(Element and text location data)
- - -

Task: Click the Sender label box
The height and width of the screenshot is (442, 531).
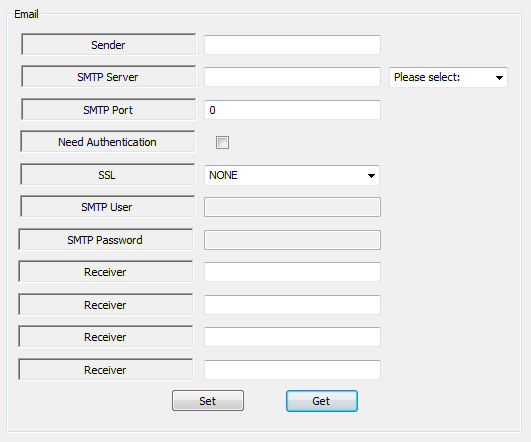Action: 108,44
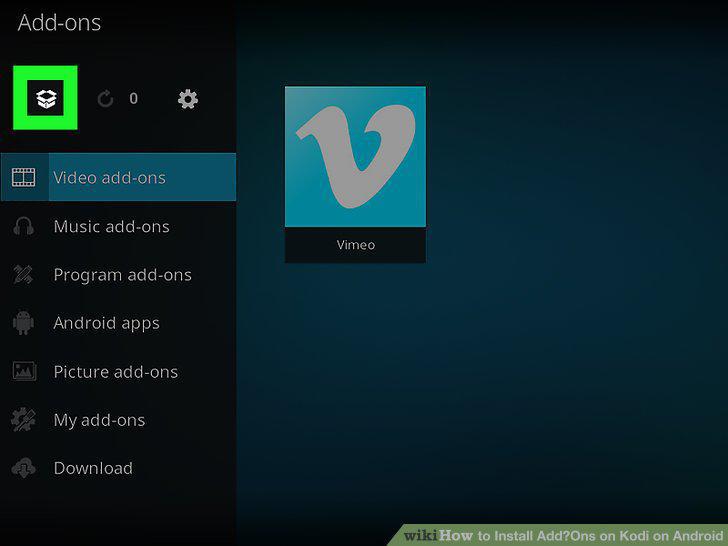The image size is (728, 546).
Task: Go to Android apps section
Action: click(x=118, y=323)
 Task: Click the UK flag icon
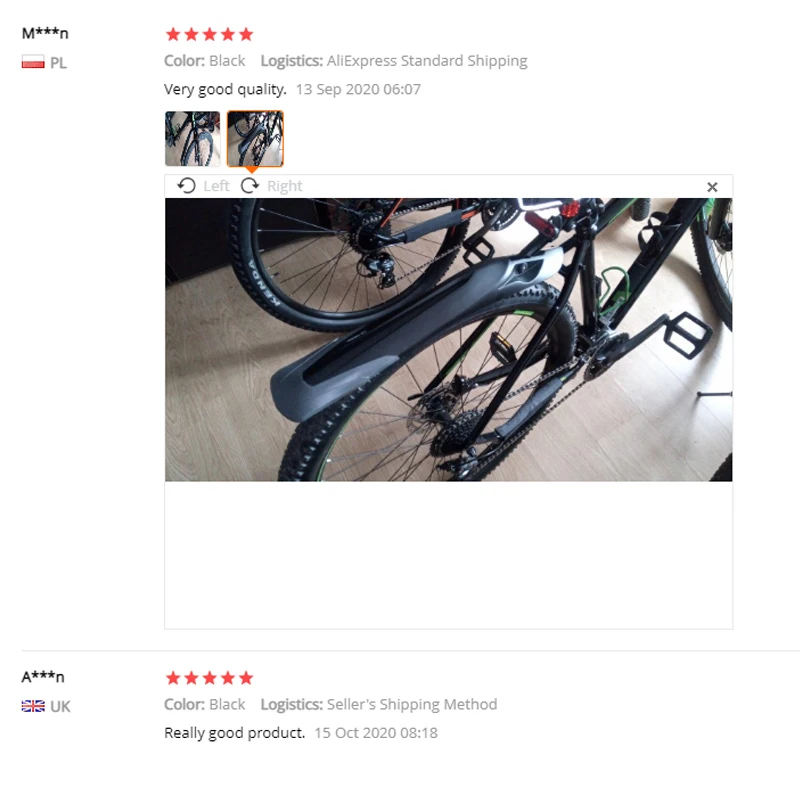(x=33, y=706)
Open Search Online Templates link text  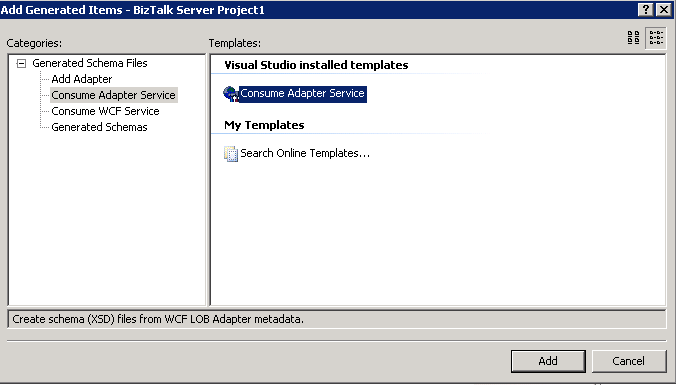pyautogui.click(x=305, y=153)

- - -

Please collect every line of the records above that contains the string "Task". Case counts.

Task: Click the Sender label box
Task: Go to Android apps section
 Task: Click the UK flag icon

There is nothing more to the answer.